Zweiter gegen Dritter heißt die Paarung am Samstag für den TSV Friedberg. Ab 19.30 Uhr sind die Handballer dann in Waldbüttelbrunn gefordert.

Die Unterfranken waren über weite Strecken der Saison der letzte ernstzunehmende Herausforderer des Tabellenführers Bad Neustadt. Nur gegen sie gab der Absteiger aus der Dritten Liga überhaupt Punkte ab. Doch dieses Unentschieden aus der Hinrunde gegen den Spitzenreiter kann jetzt nur noch als Achtungserfolg gelten für Waldbüttelbrunn. Denn mit Niederlagen gegen den Zehnten und den Zwölften hat der Verfolger seine Chancen schon im Februar verspielt.

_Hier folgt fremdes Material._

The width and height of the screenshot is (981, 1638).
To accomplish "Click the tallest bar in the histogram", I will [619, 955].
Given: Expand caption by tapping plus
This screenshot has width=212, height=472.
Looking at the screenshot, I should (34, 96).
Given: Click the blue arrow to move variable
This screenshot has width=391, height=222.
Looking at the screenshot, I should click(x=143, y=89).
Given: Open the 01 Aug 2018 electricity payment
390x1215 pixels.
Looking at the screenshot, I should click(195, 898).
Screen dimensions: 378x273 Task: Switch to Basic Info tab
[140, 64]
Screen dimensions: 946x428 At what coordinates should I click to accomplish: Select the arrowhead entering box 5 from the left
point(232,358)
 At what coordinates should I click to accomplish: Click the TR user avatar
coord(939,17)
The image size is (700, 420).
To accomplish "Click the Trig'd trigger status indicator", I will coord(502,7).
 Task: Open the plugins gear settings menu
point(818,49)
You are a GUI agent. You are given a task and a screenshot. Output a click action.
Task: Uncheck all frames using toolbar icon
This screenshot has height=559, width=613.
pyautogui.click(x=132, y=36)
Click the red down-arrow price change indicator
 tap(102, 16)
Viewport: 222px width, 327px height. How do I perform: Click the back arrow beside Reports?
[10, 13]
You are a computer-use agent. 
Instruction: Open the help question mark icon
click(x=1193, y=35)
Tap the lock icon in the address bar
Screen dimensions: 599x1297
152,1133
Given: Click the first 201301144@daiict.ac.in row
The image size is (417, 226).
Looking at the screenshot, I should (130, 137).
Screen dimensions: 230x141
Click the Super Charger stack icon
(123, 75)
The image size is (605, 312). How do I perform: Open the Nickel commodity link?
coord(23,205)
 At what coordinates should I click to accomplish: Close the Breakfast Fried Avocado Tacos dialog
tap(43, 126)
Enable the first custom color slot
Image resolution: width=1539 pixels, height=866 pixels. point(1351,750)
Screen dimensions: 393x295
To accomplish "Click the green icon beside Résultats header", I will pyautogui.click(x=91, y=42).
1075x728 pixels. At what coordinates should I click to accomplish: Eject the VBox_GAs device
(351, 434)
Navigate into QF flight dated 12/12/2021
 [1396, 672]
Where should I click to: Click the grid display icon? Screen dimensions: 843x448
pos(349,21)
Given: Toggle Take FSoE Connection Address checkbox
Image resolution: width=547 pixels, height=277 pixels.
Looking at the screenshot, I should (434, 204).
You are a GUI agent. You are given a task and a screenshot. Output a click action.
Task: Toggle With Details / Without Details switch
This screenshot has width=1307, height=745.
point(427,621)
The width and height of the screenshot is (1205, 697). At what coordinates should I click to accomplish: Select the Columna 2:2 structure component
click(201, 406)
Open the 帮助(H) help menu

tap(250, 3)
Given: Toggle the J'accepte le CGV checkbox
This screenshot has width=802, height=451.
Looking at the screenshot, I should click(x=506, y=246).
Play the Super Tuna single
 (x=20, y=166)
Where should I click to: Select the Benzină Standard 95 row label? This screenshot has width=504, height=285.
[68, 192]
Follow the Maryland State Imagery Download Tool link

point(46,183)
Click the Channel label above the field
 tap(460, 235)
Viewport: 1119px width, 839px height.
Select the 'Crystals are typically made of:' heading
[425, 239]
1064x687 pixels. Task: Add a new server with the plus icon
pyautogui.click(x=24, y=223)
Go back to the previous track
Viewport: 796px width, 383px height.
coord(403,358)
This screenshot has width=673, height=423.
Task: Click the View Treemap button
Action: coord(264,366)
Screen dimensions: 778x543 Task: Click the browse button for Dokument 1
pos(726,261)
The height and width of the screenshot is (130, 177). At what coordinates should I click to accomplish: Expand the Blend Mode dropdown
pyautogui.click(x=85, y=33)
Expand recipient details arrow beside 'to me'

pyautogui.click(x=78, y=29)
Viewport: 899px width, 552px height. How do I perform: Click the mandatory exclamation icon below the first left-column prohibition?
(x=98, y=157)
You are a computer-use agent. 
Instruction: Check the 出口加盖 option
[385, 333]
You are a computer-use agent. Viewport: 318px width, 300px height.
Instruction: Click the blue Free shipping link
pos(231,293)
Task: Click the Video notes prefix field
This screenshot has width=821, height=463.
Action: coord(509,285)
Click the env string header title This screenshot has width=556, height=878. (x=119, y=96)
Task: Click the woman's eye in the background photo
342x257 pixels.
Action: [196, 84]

Die sechs Zähler Rückstand auf die Spitze sind realistisch betrachtet nicht mehr aufzuholen.

Friedberg hat sich erst am vergangenen Wochenende wieder auf Rang drei nach vorne geschoben. Mehr ist für die Herzogstädter in dieser Spielzeit wohl nicht drin, sieben Spieltage vor Schluss haben sie bereits sechs Punkte Rückstand auf Waldbüttelbrunn und Rang zwei.

Friedberg muss am Samstag auf die Verletzten Paul Thiel und Daniel Okyere verzichten. Die Mannschaft hat zudem einige angeschlagene Spieler. Darum sieht Trainer Fadil Kqiku den Gegner als Favoriten:

„Waldbüttelbrunn hat in dieser Saison zu Hause jedes Spiel gewonnen. Wir haben dazu einige Verletzte, das macht es noch schwerer. Trotzdem wollen wir ein gutes Spiel abliefern, aber unser Gegner ist für den Samstag sicherlich favorisiert. Ich werde dann den jungen Spielern mehr Einsatzzeiten geben, sie haben sich das durch ihre Leistungen verdient.“

Am Samstag ab 20 Uhr geht es für die Friedberger Zweite in der Bezirksoberliga gegen Ichenhausen. Dann muss die Mannschaft auf die Spieler aus der A – Jugend verzichten, Akteure aus der Dritten werden einspringen.

Denn die Nachwuchsmannschaft des TSV ist wenige Stunden vorher in Regensburg gefordert. In der verbleibenden Zeitspanne ist es für die A – Jugend nicht möglich, rechtzeitig für das Bezirksoberliga – Spiel zurück in der Herzogstadt zu sein. Da es für den TSV noch um die Qualifikation zum bayerischen Final Four geht, hat die Aufgabe beim direkten Konkurrenten Regensburg Priorität. Darum muss die zweite Mannschaft für das Heimspiel von der Dritten unterstützt werden. Auf der Bank wird wieder Ralph Neumeier sitzen, der die Mannschaft bereits beim Sieg gegen Gersthofen betreut hat.

Ichenhausen, der Drittletzte der Bezirksoberliga, hat fünf Spieltage vor dem Saisonende drei Zähler Rückstand auf den TSV. Am 9. März hatte die Mannschaft aus dem Landkreis Günzburg mit einem überraschenden Heimsieg gegen den bisherigen Zweiten Schwabmünchen aufhorchen lassen. Das beendete gleichzeitig eine Serie von drei Niederlagen in Folge.

Ein Sieg in Friedberg würde Ichenhausen in Schlagdistanz zur Zweiten bringen. Noch hat diese den Klassenerhalt nicht endgültig sicher, auch wenn angesichts der Situation in der Landesliga wahrscheinlich nichts mehr anbrennen sollte. Für den TSV Friedberg wäre es aber sicherlich besser, wenn er sich aus eigener Kraft aus der Gefahr befreien könnte.